Mr Ijaz’s case has shipwrecked on a rocky coastline. For starters, friend and foe alike have dented his credibility as a sole witness by successfully painting him as an ambitious publicity hound with a string of diplomatic failures behind him. His brash personality and aggressive demeanour have served him ill in Pakistan’s conservative milieu. Equally, the nature of his political views (anti-ISI, anti-Pak Army) and business associates (former CIA and Pentagon big-wigs) have hurt his cause because they are shot through with blatant contradictions. He is avowedly anti-ISI but passionate about helping the ISI in Memogate; he is a born and bred American patriot but is helping the anti-American Pakistan Army. These contradictory positions diminish the authenticity of Mr Ijaz’s evidence.
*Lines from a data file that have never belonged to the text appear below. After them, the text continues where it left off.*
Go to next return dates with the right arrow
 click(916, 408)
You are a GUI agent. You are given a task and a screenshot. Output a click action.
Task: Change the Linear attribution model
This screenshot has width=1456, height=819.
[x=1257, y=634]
Is Mr Haqqani the sole alleged author or was the memo a brainchild of three high officials in the Zardari government? Did the DG ISI Ahmed Shuja Pasha seek clearance from Arab governments for a coup against the Zardari regime as Ijaz’s credible Intel sources led him to believe or was the Pak army in the process of mounting a coup against the Zardari regime as allegedly claimed by Haqqani (implausible since the army was at its weakest in the immediate aftermath of May 2, 2011)? RIM Blackberry’s statement that it is unable to provide BBM data corroborating Ijaz’s record has also taken away a key plank of forensic evidence that might have helped to establish Mr Ijaz’s claim.
But the clinching factor is Mr Ijaz’s refusal to make himself available unconditionally in Pakistan to the judicial and parliamentary commissions of inquiry into Memogate despite constantly insisting that he will land up in Islamabad, “come what may, to confront power with truth”. Whatever his own concerns about his personal security in Pakistan while in the care of the provocative interior minister, Rehman Malik, most Pakistanis, as well as the three member commission, do not see this as a credible excuse. With the Supreme Court personally supervising all arrangements for his arrival, stay and departure expeditiously, Ijaz’s refusal to testify in Pakistan has blown a fatal hole in his case that has severely embarrassed his interlocutors in the army and judiciary. Why did he change his mind?
Clearly, the Pakistani military’s enthusiasm for nailing the Zardari government on Memogate has rapidly diminished in the wake of precipitous confrontations with government and nasty controversies in the media. Certainly, the last thing it wants is to prosecute a treason trial in which the key witness is increasingly portrayed and viewed as a controversial character. No less palatable is the prospect of seeing DGISI Ahmed Shuja Pasha grilled in the public dock by aggressive civilian lawyers harping on about the inexplicable sympathies of the ISI for a rabidly anti-ISI gent like Mr Ijaz. So the military has determined that Memogate was a case of some smoke without fire and is satisfied at scalping Mr Haqqani for his amateurish conspiracy.
The interest of the petitioner, Nawaz Sharif, was always limited to weakening the government by pitting it against the military and never to enable the military to declare victory against the “bloody civilians”. In fact he got cold feet when it seemed that the military might actually be provoked to launch a coup. At any rate, he too achieved part of his purpose by getting the besieged and nervous government to pledge a free and fair election under a neutral caretaker government later in the year.
Much the same may be said of the Supreme Court’s interest in Memogate. In exchange for letting go of Memogate, the court has positioned itself to extract an appropriate letter from the government to the Swiss authorities in the NRO case.
It is conceivable that Mr Ijaz is under pressure from his business associates to ditch Memogate asap. No multi-billion dollar fund manager can afford this sort of running negative publicity. The attitude of the US government and policy makers is also negative. Mr Ijaz is seen as having “betrayed” a diplomatic confidante. He also might have been reminded that under US law, lobbyists of foreign governments must register themselves, failing which they are liable to six months imprisonment and a fine. Mr Ijaz’s memo, by his own admission, falls squarely within the ambit of lobbying in this law.
Regardless of who is telling the truth or lying, Mr Haqqani and Mr Ijaz have both been scarred by this sorry episode.